*** Opening RECORDS ***
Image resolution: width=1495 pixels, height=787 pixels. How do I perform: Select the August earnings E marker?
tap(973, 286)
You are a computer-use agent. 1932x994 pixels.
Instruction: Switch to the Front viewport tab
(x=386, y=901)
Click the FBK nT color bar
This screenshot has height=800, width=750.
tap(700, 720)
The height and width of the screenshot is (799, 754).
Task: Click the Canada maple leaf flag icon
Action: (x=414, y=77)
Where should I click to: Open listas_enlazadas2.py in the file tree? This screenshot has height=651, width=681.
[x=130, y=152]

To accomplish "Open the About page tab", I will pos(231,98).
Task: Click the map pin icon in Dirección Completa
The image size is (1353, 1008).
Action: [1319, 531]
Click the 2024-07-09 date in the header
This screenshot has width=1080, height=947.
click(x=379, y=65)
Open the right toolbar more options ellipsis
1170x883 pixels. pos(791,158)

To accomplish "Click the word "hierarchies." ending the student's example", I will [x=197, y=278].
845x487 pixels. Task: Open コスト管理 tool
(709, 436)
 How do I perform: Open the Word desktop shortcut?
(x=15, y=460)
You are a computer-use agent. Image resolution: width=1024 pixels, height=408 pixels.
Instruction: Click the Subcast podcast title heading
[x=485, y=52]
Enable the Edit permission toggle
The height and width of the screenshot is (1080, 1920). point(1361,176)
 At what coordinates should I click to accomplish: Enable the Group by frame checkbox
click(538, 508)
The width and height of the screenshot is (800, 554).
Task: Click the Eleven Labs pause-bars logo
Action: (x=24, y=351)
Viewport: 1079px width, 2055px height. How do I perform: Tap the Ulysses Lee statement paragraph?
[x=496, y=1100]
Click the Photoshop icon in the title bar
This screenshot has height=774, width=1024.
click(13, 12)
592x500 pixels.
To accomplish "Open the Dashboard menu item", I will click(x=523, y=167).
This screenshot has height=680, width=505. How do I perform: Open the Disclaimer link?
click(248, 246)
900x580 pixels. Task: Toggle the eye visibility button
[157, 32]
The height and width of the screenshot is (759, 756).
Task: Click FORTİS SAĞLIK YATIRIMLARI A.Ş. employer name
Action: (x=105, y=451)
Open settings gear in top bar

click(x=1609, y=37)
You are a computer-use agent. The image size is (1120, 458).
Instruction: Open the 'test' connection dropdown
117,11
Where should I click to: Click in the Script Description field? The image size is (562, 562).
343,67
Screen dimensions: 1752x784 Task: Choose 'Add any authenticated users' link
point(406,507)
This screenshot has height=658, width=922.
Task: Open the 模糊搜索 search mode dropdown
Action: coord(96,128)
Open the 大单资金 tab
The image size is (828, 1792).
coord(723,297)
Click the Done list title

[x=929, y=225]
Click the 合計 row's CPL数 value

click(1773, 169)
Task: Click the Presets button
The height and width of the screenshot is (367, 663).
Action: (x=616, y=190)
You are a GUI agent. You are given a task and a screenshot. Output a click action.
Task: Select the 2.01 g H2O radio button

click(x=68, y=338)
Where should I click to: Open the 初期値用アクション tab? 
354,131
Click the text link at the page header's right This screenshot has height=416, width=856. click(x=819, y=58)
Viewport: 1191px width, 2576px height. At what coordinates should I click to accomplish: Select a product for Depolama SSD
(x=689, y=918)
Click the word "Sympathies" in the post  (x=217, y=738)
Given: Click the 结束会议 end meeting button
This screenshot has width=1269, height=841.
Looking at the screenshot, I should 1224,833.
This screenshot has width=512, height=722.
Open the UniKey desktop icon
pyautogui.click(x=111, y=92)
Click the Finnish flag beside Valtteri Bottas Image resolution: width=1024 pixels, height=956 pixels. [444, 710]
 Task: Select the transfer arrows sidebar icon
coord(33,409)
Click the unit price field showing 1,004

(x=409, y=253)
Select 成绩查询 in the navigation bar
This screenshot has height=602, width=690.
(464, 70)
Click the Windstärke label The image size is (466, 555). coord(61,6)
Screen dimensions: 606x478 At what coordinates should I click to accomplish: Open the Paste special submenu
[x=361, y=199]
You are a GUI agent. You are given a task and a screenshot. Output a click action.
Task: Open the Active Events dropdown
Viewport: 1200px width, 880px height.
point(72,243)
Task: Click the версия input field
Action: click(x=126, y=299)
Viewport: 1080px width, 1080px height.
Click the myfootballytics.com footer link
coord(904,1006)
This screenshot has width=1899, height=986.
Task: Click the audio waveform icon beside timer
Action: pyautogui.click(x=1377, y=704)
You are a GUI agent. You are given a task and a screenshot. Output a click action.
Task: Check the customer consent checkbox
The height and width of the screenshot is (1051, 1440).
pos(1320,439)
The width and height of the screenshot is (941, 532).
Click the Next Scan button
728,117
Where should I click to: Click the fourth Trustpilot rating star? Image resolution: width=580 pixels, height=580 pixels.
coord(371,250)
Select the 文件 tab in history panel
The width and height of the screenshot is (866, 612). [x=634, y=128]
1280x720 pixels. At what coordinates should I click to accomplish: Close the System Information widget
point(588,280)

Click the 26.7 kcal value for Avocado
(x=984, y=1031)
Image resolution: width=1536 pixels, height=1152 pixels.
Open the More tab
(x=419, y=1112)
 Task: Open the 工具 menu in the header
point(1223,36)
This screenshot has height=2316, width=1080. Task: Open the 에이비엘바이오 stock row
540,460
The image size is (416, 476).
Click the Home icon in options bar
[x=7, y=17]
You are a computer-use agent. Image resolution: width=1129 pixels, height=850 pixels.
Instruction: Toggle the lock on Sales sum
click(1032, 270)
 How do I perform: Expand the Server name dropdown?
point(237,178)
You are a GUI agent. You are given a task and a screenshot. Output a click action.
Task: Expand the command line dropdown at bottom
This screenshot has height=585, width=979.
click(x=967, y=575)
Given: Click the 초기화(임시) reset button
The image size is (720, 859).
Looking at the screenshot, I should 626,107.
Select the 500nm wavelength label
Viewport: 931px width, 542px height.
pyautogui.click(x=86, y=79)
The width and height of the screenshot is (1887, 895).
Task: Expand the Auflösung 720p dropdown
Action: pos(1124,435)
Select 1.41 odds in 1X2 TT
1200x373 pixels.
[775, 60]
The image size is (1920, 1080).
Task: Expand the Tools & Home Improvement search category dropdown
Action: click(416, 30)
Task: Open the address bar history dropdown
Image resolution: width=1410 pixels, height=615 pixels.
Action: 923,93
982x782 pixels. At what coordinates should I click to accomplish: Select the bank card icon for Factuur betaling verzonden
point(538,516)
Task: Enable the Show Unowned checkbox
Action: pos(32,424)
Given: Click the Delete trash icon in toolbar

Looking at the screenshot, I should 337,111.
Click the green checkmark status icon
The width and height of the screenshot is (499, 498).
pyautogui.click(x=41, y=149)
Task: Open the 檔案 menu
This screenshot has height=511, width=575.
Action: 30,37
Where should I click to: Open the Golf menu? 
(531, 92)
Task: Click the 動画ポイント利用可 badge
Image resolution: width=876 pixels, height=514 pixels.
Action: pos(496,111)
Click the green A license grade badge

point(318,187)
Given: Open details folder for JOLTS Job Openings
*** Closing RECORDS ***
__TASK TO CARRY OUT__:
None of the lines above may be skipped. Transcribe each one exactly.

__RESPONSE__:
Image resolution: width=1495 pixels, height=787 pixels. How do I perform: Select the August earnings E marker?
tap(973, 286)
You are a computer-use agent. 1932x994 pixels.
Instruction: Switch to the Front viewport tab
(x=386, y=901)
Click the FBK nT color bar
This screenshot has height=800, width=750.
tap(700, 720)
The height and width of the screenshot is (799, 754).
Task: Click the Canada maple leaf flag icon
Action: (x=414, y=77)
Where should I click to: Open listas_enlazadas2.py in the file tree? This screenshot has height=651, width=681.
[x=130, y=152]

To accomplish "Open the About page tab", I will pos(231,98).
Task: Click the map pin icon in Dirección Completa
The image size is (1353, 1008).
Action: [1319, 531]
Click the 2024-07-09 date in the header
This screenshot has width=1080, height=947.
click(x=379, y=65)
Open the right toolbar more options ellipsis
1170x883 pixels. pos(791,158)

To accomplish "Click the word "hierarchies." ending the student's example", I will [x=197, y=278].
845x487 pixels. Task: Open コスト管理 tool
(709, 436)
 How do I perform: Open the Word desktop shortcut?
(x=15, y=460)
You are a computer-use agent. Image resolution: width=1024 pixels, height=408 pixels.
Instruction: Click the Subcast podcast title heading
[x=485, y=52]
Enable the Edit permission toggle
The height and width of the screenshot is (1080, 1920). point(1361,176)
 At what coordinates should I click to accomplish: Enable the Group by frame checkbox
click(538, 508)
The width and height of the screenshot is (800, 554).
Task: Click the Eleven Labs pause-bars logo
Action: (x=24, y=351)
Viewport: 1079px width, 2055px height. How do I perform: Tap the Ulysses Lee statement paragraph?
[x=496, y=1100]
Click the Photoshop icon in the title bar
This screenshot has height=774, width=1024.
click(13, 12)
592x500 pixels.
To accomplish "Open the Dashboard menu item", I will click(x=523, y=167).
This screenshot has height=680, width=505. How do I perform: Open the Disclaimer link?
click(248, 246)
900x580 pixels. Task: Toggle the eye visibility button
[157, 32]
The height and width of the screenshot is (759, 756).
Task: Click FORTİS SAĞLIK YATIRIMLARI A.Ş. employer name
Action: (x=105, y=451)
Open settings gear in top bar

click(x=1609, y=37)
You are a computer-use agent. The image size is (1120, 458).
Instruction: Open the 'test' connection dropdown
117,11
Where should I click to: Click in the Script Description field? The image size is (562, 562).
343,67
Screen dimensions: 1752x784 Task: Choose 'Add any authenticated users' link
point(406,507)
This screenshot has height=658, width=922.
Task: Open the 模糊搜索 search mode dropdown
Action: coord(96,128)
Open the 大单资金 tab
The image size is (828, 1792).
coord(723,297)
Click the Done list title

[x=929, y=225]
Click the 合計 row's CPL数 value

click(1773, 169)
Task: Click the Presets button
The height and width of the screenshot is (367, 663).
Action: (x=616, y=190)
You are a GUI agent. You are given a task and a screenshot. Output a click action.
Task: Select the 2.01 g H2O radio button

click(x=68, y=338)
Where should I click to: Open the 初期値用アクション tab? 
354,131
Click the text link at the page header's right This screenshot has height=416, width=856. click(x=819, y=58)
Viewport: 1191px width, 2576px height. At what coordinates should I click to accomplish: Select a product for Depolama SSD
(x=689, y=918)
Click the word "Sympathies" in the post  (x=217, y=738)
Given: Click the 结束会议 end meeting button
This screenshot has width=1269, height=841.
Looking at the screenshot, I should 1224,833.
This screenshot has width=512, height=722.
Open the UniKey desktop icon
pyautogui.click(x=111, y=92)
Click the Finnish flag beside Valtteri Bottas Image resolution: width=1024 pixels, height=956 pixels. [444, 710]
 Task: Select the transfer arrows sidebar icon
coord(33,409)
Click the unit price field showing 1,004

(x=409, y=253)
Select 成绩查询 in the navigation bar
This screenshot has height=602, width=690.
(464, 70)
Click the Windstärke label The image size is (466, 555). coord(61,6)
Screen dimensions: 606x478 At what coordinates should I click to accomplish: Open the Paste special submenu
[x=361, y=199]
You are a GUI agent. You are given a task and a screenshot. Output a click action.
Task: Open the Active Events dropdown
Viewport: 1200px width, 880px height.
point(72,243)
Task: Click the версия input field
Action: click(x=126, y=299)
Viewport: 1080px width, 1080px height.
Click the myfootballytics.com footer link
coord(904,1006)
This screenshot has width=1899, height=986.
Task: Click the audio waveform icon beside timer
Action: pyautogui.click(x=1377, y=704)
You are a GUI agent. You are given a task and a screenshot. Output a click action.
Task: Check the customer consent checkbox
The height and width of the screenshot is (1051, 1440).
pos(1320,439)
The width and height of the screenshot is (941, 532).
Click the Next Scan button
728,117
Where should I click to: Click the fourth Trustpilot rating star? Image resolution: width=580 pixels, height=580 pixels.
coord(371,250)
Select the 文件 tab in history panel
The width and height of the screenshot is (866, 612). [x=634, y=128]
1280x720 pixels. At what coordinates should I click to accomplish: Close the System Information widget
point(588,280)

Click the 26.7 kcal value for Avocado
(x=984, y=1031)
Image resolution: width=1536 pixels, height=1152 pixels.
Open the More tab
(x=419, y=1112)
 Task: Open the 工具 menu in the header
point(1223,36)
This screenshot has height=2316, width=1080. Task: Open the 에이비엘바이오 stock row
540,460
The image size is (416, 476).
Click the Home icon in options bar
[x=7, y=17]
You are a computer-use agent. Image resolution: width=1129 pixels, height=850 pixels.
Instruction: Toggle the lock on Sales sum
click(1032, 270)
 How do I perform: Expand the Server name dropdown?
point(237,178)
You are a GUI agent. You are given a task and a screenshot. Output a click action.
Task: Expand the command line dropdown at bottom
This screenshot has height=585, width=979.
click(x=967, y=575)
Given: Click the 초기화(임시) reset button
The image size is (720, 859).
Looking at the screenshot, I should 626,107.
Select the 500nm wavelength label
Viewport: 931px width, 542px height.
pyautogui.click(x=86, y=79)
The width and height of the screenshot is (1887, 895).
Task: Expand the Auflösung 720p dropdown
Action: pos(1124,435)
Select 1.41 odds in 1X2 TT
1200x373 pixels.
[775, 60]
The image size is (1920, 1080).
Task: Expand the Tools & Home Improvement search category dropdown
Action: click(416, 30)
Task: Open the address bar history dropdown
Image resolution: width=1410 pixels, height=615 pixels.
Action: 923,93
982x782 pixels. At what coordinates should I click to accomplish: Select the bank card icon for Factuur betaling verzonden
point(538,516)
Task: Enable the Show Unowned checkbox
Action: pos(32,424)
Given: Click the Delete trash icon in toolbar

Looking at the screenshot, I should 337,111.
Click the green checkmark status icon
The width and height of the screenshot is (499, 498).
pyautogui.click(x=41, y=149)
Task: Open the 檔案 menu
This screenshot has height=511, width=575.
Action: 30,37
Where should I click to: Open the Golf menu? 
(531, 92)
Task: Click the 動画ポイント利用可 badge
Image resolution: width=876 pixels, height=514 pixels.
Action: pos(496,111)
Click the green A license grade badge

point(318,187)
Given: Open details folder for JOLTS Job Openings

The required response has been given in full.